A dash of arms outside called Marianne from her thoughts and she saw the small, red figure of the pseudo-cardinal climb into the coach, followed by the tall, lean one of the Abbé who crossed himself several times at the sight of the captain in charge of the escort, as if he had seen the devil. She heard the door slam shut in the darkness, the crack of the whip, and then with a thunderous roar the coach and its escort swept away down the rue Chanoinesse. Behind her, Marianne heard the measured tones of the footman who had admitted her earlier.
'If madame will allow me to see her to her coach? I have to shut the house now.'
She picked up her cloak, which she had laid over the back of a chair, and put on her gloves, stowing the precious letter carefully in an inner pocket.
'I am ready' she said.
Now that her godfather had gone and she was alone Marianne felt the full weight of her misery. A month! In a month she would be married – to a complete stranger perhaps. It was true that she was free to choose for herself if she wanted to avoid giving her hand to the unknown man whose name, true to the love of mystery which she had always found in him, her godfather had refused to divulge. The Abbé de Chazay had been the most secretive of men and it seemed that the Cardinal San Lorenzo shared his uncommunicative habit. No, at all costs, she must find someone, someone who did not fill her soul with loathing, a man for whom she might feel, if not love, at least respect. She had always known that girls of her station married, more often than not, without meeting their betrothed. It was a matter for their families. It might have been expected, after all, that this would be her own fate, but the independence she had acquired through the blows fate had dealt her made it impossible for her to yield without a struggle. She wanted to choose for herself. But who?
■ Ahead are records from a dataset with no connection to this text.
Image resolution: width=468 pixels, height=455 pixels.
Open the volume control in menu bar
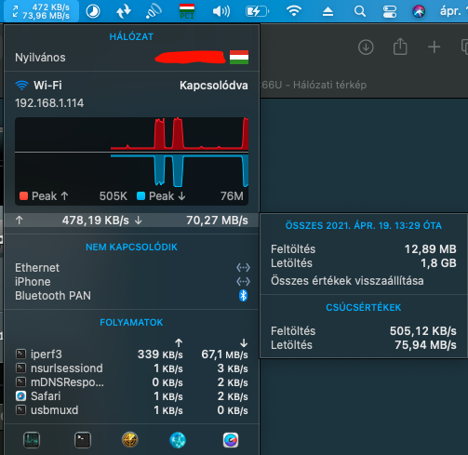click(221, 12)
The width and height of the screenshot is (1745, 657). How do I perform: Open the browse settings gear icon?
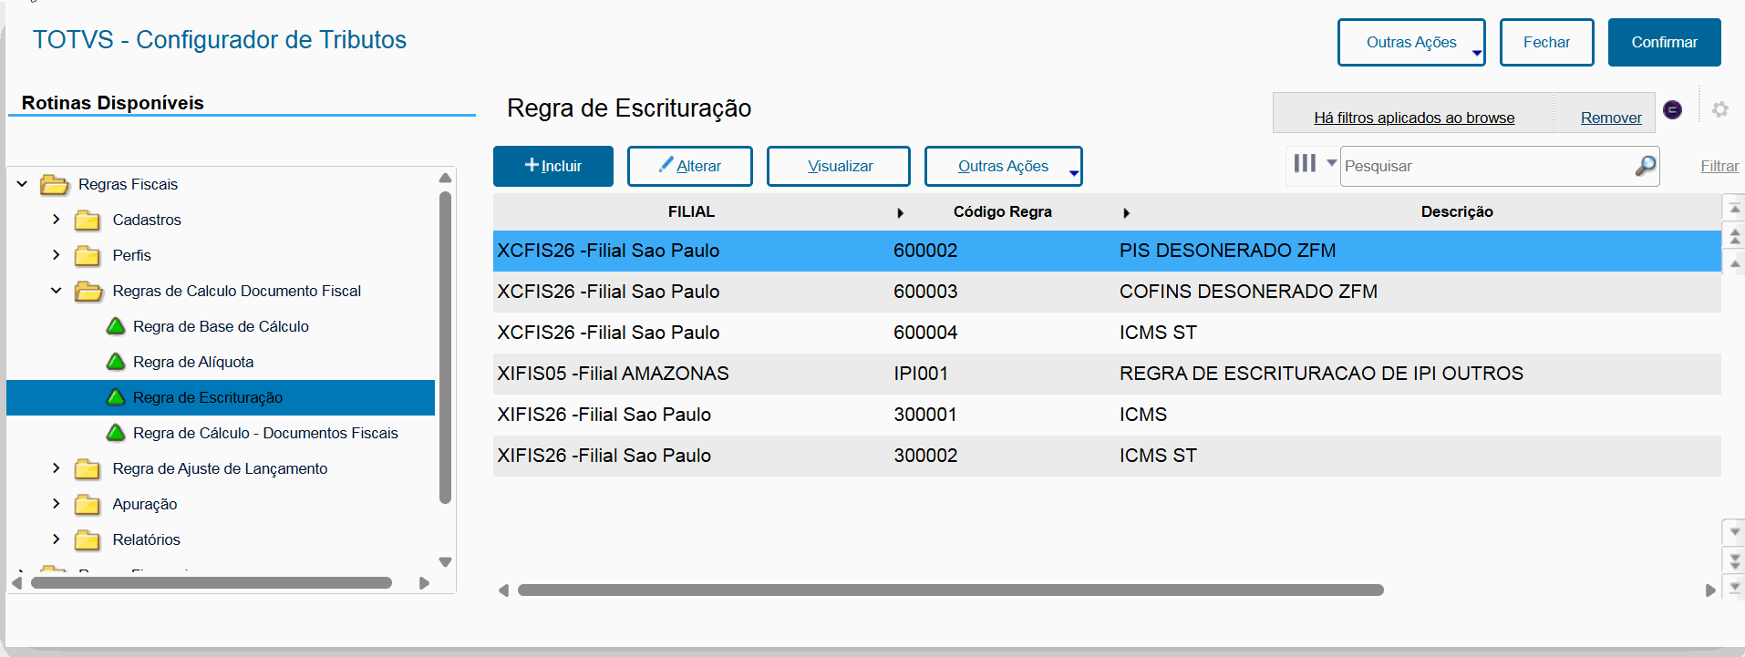[1719, 109]
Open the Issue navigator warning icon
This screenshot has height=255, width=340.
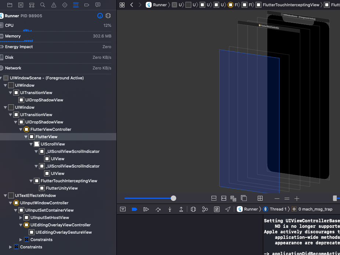[x=54, y=5]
As she followed the footman with his heavy candlestick through the darkened rooms, Marianne was mentally reviewing the men to whom she might turn. Fortunée had told her that the whole of the Imperial Guard was in love with her but she was unable to identify a single face, a single person to whom she might turn for help. She hardly knew them and there was no time now to further an acquaintance. Moreover, some were no doubt married and others had no desire to be, especially under such conditions; Marianne was wise enough to know that it was a long way from paying court to her to marriage. Clary? The Austrian prince would never marry an opera singer. In any case, he was already married to the daughter of the Prince de Lignes, and even if he were not, Marianne would never willingly become a fellow-countrywoman of the hated Marie-Louise. What then? It was out of the question to ask Napoleon to find her a husband, for the reasons put forward by the cardinal, and besides her feelings revolted at the idea of being bestowed by the man she loved on someone who could only be a complaisant husband. Better the unknown chosen by her godfather, who had at least promised that he would be irreproachable.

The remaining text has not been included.